Psychology For Us Iranians


Psychology is a subsystem within a larger socially, politically and historically constructed reality. This is at least my understanding of psychology.

In my mind we need a psychology for us Iranian that enables us comprehend our everyday life, behaviors, thoughts, and emotions. Every culture has their own cultural psychology to define the most significant aspect of mental health within their communities.

I appreciate Western psychology and the mainstream psychology for their hard work in generating knowledge about human mind. Adding the cultural, social, political, and spiritual realities that every community deal with, we may try to understand our multicultural and multifaceted human mind.

Mainstream psychology has found a variety of tools in measuring and explaining human mind; still, this umbrella does not cover all of our heads.

I suggest that in our Iranian way of understanding psychology, we have failed at least in our early attempts up to now, to understand our own mind. To be brief, we do not talk about the obvious reasons, the forces behind this huge wall where knowing the self can become dangerous for those who oppress us.

First of all historically, we have been dealing with external factors that are prohibiting us to enjoy our peace of mind, not talking about the hardships in our mind. Psychology was never explained to us properly. Now it is time. The heavy Freudian language can not capture the reality of our life back in Iran or assist us in understanding our own mind. As much as we Iranian used to study Freud (those of us who studied psychology), we never knew about Adler.

The Adlerian Individual psychology explains neurosis pertinent to the sense of not belonging and not being accounted for in our ecological world.

We Iranian know how it feels to not belong, at least not be part of what we wish to be, the development of our own home country. We Iranian know how it is to not really feel the sense of belonging, because we have been forced to live with the concept of dislocation, a constant battle that we can not win. This is what most Iranian talk about, day after day.

In my work as a counsellor, I meet people who feel they are isolated and unloved. We continue to immigrate as a group of people, however silently, without any noise. We lack resources to help mental health issues that many of us carry with us. Psychology is still not there for us, very distant, very hard to grasp. Or maybe our psychologists in this filed fail to explain the concepts to the public.

The specialized, complicated, and discursive language that is used in psychology does maintain a privileged power position for the professional psychology without being any help for our people to discover the self and the world. For decades, masses have been left out in my mind and still today, psychology only appeals to the intellectual, rational, and upper social class groups.

Today, however, we Iranian have come to a point that we realize the urgency of finding the truth about who we are and how we do what we do. Reason being could be the huge pressure that many of us feel. The stress of losing our homes due to the forced migration, the Diaspora, the separation, and the nostalgia we deal with every single day.

We need to learn how to tackle all the pressure at once. Mental health and emotion regulation issues among us most certainly are pertinent to our living conditions. We just need to have proper tools to find out. We need an all-included psychology that is easy to understand.

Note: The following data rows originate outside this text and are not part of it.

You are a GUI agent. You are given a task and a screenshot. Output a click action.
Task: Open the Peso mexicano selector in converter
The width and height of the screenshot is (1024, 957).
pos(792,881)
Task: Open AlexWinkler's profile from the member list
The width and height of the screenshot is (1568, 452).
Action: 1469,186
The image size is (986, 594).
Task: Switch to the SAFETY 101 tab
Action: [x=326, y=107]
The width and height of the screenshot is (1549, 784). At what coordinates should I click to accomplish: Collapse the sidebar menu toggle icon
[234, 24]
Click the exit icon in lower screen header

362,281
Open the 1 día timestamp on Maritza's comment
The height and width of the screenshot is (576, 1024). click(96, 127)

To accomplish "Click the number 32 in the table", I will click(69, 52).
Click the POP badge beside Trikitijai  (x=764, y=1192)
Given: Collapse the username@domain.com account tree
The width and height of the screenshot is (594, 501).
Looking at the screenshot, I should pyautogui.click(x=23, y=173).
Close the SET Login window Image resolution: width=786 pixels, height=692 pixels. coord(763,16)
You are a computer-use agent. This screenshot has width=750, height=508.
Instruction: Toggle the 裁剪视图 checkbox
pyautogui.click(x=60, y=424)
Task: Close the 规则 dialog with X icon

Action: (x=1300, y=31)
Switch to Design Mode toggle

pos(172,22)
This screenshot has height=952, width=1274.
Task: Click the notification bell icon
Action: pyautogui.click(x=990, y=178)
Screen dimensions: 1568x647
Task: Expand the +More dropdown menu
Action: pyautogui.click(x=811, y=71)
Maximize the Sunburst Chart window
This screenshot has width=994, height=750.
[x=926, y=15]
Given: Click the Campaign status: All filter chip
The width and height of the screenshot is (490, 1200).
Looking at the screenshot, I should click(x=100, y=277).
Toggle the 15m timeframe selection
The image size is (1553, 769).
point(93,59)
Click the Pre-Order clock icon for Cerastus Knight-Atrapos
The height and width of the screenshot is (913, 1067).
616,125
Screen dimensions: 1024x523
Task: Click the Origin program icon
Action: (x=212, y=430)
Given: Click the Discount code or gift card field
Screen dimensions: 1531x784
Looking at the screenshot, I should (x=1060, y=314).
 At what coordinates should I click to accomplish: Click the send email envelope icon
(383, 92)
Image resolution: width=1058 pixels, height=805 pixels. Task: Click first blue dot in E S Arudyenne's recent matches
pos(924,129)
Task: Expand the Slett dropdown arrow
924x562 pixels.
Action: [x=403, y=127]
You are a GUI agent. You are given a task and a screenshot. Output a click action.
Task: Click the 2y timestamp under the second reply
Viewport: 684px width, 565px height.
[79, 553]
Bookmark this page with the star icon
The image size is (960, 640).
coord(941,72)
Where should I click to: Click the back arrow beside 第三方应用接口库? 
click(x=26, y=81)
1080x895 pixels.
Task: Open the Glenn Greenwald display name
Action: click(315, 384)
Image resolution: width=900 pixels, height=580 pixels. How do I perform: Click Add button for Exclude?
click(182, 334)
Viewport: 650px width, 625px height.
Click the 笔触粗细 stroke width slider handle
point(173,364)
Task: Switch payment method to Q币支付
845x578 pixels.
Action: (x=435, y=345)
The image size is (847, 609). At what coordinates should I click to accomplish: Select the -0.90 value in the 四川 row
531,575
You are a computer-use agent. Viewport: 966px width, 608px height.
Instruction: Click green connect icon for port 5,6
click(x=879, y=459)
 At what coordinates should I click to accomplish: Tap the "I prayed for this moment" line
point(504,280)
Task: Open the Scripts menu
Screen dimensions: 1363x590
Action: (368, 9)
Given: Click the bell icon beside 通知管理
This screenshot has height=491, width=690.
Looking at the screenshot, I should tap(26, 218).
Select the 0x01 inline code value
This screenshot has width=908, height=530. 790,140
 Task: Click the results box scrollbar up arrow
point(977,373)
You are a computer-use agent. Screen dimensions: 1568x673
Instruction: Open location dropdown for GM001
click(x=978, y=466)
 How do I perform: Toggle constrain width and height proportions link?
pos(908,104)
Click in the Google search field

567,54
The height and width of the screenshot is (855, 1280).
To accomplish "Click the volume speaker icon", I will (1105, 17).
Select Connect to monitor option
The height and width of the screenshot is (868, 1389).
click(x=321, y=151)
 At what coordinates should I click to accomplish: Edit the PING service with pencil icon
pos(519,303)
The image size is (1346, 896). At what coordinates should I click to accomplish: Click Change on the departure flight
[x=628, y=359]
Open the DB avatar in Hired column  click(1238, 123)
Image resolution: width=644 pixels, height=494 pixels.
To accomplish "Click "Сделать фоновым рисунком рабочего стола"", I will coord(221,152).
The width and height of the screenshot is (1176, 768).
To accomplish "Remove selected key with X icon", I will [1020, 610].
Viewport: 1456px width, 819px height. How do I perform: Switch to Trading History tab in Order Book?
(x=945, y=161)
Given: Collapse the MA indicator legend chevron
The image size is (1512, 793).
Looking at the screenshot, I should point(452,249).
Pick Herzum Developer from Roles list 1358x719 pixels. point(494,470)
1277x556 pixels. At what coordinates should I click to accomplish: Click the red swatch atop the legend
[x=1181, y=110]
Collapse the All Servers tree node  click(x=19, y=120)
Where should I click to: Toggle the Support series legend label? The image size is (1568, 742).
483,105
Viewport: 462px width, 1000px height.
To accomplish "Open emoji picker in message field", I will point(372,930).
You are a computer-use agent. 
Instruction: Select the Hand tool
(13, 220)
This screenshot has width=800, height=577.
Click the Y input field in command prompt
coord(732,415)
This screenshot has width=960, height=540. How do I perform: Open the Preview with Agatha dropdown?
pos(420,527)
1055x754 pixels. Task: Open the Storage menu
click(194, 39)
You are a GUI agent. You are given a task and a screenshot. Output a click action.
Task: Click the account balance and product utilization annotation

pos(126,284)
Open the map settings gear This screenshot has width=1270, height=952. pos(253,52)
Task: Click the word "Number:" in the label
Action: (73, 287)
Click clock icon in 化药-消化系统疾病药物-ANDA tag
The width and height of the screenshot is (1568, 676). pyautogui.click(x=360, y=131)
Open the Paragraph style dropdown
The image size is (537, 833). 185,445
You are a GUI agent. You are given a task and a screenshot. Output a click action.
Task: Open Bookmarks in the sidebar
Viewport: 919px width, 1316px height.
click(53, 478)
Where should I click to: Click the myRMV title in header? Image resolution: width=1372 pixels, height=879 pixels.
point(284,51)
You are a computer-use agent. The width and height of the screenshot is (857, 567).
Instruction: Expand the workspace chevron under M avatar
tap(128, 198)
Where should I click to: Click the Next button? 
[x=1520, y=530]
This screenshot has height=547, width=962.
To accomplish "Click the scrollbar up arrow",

Psychology as a medical model is used within the status quo of our Iranian life; however we learn to appreciate and to comprehend a scientific model of body-mind-soul. Using my own critical eyes, I will argue that critical psychology is missing to explain and explore the hard concepts of psychology within the framework of people’s everyday life.

Individuals and families around the world should be able to view the functions of psychology and to be able to utilize the information to the bettering of their lives. When it comes to us, the Iranian population, we could acknowledge that; the established objective and scientific models in Europe also arrived at the door of the institutionalized form of diagnosis and treatment for mental dysfunction in our home country.

We Iranian remember that “crazy” people would get into mental hospital and they would receive electric shock and medications to become “normal” again. Many of those experiences left scars in our collective embodied soul, to not trust psychologists. If we ask most Iranians what they think of psychologists, you will hear this answer: they are crazy themselves!

This answer does not come out of a vacuum and it has a rationale. People have been mistreated by psychologists who have perpetuated the status quo; meaning oppression. We move around and we carry our superstitious beliefs with us. People need explanations, explorations, and healthy talk about psychology.

If you are a mental health worker in Iran or anywhere working with this population, try to break down the concepts into tangible and useful ideas people can take home. Psychology should become culturally adjusted and personally suitable for each one of our needs.